Le lecteur se rend compte que les auteurs développent aussi par petites touches, la relation de Dylan avec les médicaments, ainsi que sa relation avec les peintures de son père. Il absorbe ces informations, tout en restant captivé par l'intrigue. Les auteurs donnent en effet la priorité à l'histoire, aux décisions de Dylan, à ses actes et à leurs conséquences. Il continue à devoir trouver des criminels s'en étant tirés à (trop) bon compte dans le système judiciaire, pour les exécuter à raison d'un par mois. Ed Brubaker ne choisit pas la solution de facilité d'établir une source automatique pour ces cibles potentielles. Dylan doit faire preuve d'inventivité et de ressource. Le scénariste développe également la manière dont Dylan choisit ses armes, accomplit ses exécutions, et parfois rate son coup. Il montre comment la police essaye de faire sens de ce qu'elle trouve : cadavres, modus operandi, et d'en déduire un motif. Il prend également la peine d'expliquer comme Rex (Arnold Rexford) a établi et fait fonctionner son petit trafic. Le résultat est assez déstabilisant du fait de l'écart entre cette approche prosaïque et plausible et l'élément surnaturel. L'intrigue reste prenante et haletante, en équilibre entre la catastrophe annoncée, et une réelle progression de Dylan dans sa croisade.

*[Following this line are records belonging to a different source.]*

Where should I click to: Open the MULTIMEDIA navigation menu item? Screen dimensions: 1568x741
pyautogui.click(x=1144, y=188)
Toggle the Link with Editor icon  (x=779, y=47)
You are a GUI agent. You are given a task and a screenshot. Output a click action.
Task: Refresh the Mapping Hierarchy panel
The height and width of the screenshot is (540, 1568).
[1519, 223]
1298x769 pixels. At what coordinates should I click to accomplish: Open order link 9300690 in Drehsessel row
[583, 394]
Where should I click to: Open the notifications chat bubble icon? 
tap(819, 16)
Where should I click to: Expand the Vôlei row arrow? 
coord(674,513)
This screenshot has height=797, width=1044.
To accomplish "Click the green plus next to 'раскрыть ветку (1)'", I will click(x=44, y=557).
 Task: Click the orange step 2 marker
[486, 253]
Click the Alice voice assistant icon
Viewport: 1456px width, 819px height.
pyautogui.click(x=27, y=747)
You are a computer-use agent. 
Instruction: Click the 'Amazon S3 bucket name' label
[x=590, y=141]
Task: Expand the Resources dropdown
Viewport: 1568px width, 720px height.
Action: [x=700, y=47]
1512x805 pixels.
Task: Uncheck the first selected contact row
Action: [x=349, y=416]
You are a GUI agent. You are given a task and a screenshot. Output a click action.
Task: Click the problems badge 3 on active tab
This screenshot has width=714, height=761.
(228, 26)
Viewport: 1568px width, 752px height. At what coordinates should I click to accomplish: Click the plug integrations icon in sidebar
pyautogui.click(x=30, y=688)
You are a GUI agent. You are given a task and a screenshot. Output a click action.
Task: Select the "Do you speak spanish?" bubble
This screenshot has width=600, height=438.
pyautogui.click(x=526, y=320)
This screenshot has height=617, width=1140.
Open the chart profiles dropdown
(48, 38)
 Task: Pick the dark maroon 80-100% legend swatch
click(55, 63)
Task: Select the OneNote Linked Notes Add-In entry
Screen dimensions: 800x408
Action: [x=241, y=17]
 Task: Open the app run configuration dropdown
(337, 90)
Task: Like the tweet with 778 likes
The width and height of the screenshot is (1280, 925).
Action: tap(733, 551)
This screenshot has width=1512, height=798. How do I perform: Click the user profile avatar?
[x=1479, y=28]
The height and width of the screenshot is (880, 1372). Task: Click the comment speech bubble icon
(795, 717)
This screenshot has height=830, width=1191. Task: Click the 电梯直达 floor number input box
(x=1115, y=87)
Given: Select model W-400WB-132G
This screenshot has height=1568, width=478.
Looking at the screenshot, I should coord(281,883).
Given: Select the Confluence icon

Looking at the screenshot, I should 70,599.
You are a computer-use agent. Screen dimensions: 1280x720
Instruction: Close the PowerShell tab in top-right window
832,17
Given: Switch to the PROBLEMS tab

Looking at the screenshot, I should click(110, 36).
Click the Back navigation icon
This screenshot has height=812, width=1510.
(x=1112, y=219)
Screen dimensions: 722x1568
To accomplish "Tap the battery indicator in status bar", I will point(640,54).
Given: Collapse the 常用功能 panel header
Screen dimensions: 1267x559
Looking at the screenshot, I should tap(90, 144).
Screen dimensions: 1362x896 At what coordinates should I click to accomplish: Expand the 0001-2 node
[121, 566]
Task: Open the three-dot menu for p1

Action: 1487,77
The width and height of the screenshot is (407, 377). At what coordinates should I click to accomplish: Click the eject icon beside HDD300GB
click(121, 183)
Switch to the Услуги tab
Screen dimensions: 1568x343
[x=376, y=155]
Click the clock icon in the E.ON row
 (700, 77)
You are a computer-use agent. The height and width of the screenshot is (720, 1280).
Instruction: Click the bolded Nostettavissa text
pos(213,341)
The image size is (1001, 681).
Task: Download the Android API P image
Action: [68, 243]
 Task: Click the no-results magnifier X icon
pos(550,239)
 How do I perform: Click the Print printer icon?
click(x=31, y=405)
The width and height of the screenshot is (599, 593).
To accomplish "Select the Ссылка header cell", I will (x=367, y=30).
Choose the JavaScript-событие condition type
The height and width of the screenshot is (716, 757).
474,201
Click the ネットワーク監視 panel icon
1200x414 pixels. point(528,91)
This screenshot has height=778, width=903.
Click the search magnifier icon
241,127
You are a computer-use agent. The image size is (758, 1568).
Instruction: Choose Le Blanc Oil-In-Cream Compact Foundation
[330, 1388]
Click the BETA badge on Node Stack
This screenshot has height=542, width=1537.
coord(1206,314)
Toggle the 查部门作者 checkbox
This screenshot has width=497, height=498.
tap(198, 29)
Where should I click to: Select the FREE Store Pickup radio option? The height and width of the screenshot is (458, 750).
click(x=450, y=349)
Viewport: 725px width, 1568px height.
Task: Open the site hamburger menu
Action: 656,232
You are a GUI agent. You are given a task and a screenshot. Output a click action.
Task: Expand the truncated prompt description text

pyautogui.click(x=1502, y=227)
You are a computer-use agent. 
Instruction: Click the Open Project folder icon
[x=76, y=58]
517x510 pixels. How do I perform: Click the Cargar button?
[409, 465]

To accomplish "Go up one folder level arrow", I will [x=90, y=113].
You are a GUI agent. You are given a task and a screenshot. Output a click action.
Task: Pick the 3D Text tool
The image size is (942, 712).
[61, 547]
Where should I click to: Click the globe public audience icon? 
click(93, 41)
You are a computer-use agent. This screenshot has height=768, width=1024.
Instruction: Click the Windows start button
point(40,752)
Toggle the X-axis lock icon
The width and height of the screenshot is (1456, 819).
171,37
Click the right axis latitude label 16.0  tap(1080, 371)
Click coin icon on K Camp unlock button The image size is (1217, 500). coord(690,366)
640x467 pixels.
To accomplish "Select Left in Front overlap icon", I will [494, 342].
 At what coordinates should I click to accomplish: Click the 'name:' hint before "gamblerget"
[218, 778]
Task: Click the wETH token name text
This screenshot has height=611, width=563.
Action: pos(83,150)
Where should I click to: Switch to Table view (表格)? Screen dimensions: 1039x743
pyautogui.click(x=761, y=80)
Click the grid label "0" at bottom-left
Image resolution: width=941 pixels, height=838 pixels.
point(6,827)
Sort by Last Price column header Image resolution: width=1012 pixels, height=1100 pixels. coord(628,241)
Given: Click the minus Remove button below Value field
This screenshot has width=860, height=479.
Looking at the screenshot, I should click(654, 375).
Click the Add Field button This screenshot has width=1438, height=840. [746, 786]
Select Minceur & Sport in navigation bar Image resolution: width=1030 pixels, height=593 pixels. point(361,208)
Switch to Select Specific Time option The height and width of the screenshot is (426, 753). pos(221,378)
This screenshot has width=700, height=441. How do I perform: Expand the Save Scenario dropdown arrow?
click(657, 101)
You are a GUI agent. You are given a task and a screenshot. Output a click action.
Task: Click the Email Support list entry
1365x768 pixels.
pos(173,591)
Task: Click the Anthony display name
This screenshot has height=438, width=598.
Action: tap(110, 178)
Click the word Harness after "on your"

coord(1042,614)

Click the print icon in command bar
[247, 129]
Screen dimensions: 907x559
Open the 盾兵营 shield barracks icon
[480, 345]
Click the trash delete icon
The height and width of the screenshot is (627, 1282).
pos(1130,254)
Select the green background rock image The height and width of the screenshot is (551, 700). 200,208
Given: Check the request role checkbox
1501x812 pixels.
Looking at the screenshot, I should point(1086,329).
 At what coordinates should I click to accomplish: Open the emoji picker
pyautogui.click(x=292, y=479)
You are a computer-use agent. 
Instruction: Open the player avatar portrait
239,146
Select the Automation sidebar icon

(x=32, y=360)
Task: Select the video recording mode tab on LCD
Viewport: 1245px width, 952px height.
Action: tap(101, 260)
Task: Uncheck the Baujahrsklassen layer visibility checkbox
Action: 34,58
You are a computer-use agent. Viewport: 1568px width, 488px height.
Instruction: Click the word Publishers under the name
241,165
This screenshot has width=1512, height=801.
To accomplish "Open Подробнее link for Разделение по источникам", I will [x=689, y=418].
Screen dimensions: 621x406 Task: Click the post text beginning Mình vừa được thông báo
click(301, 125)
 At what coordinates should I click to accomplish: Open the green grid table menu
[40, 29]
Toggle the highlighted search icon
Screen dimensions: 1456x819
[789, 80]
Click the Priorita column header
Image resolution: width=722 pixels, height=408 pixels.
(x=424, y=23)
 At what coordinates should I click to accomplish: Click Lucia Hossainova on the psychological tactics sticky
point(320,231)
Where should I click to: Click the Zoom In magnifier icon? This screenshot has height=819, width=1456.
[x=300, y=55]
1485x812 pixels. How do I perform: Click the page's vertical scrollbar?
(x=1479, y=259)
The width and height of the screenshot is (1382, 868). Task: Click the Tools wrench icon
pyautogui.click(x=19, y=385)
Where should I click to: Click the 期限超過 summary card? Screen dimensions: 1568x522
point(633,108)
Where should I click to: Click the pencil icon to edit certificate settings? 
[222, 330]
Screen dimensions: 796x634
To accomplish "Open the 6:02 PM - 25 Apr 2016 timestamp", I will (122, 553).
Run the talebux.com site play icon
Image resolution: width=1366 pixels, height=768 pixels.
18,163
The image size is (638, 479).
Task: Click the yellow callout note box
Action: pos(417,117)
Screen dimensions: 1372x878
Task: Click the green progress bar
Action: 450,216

Les auteurs surprennent le lecteur en développant 2 personnages. Il y a Lily Sharpe, l'inspectrice de police qui est persuadée d'avoir détecté les agissements d'un vigilant, mais dont la position au sein de son commissariat (une pièce rapportée lors d'une phase de lutte contre la corruption) en fait une paria que personne ne souhaite écouter. Ed Brubaker en profite pour tourner en dérision l'expertise de certaines équipes spécialisées, trop obnubilées par leurs méthodes scientifiques et académiques, pour avoir un regard pragmatique sur les faits évidents. Sean Phillips dresse un nouveau portrait de femme un peu désabusée, mais toujours combative et motivée, avant tout un professionnel faisant de son mieux avec sa situation peu favorable. Le lecteur est encore plus surpris par la tournure que prend l'épisode 7, entièrement dévolu à Kira. Le temps d'un numéro, ils abandonnent Dylan et sa croisade, pour se focaliser sur son amie, sa situation personnelle, son histoire familiale. Ils en avaient déjà abordé un aspect très inattendu dans le premier tome : les pratiques sexuelles de sa mère. Il en est encore question dans ce tome, mais plus sous la forme affective, quand elle déclare savoir mieux entamer des relations avec des hommes, que les entretenir dans la longueur. Avec les difficultés de Kira à faire face à la situation de sa mère, la souffrance émotionnelle de son père, les auteurs nourrissent la dimension dramatique du récit, la douleur générée par les relations entre individus. Le lecteur en déduit que Kira est un personnage principal au même titre que Dylan, et que le thème principal du récit sur l'injustice, se double d'un thème sur les relations amoureuses.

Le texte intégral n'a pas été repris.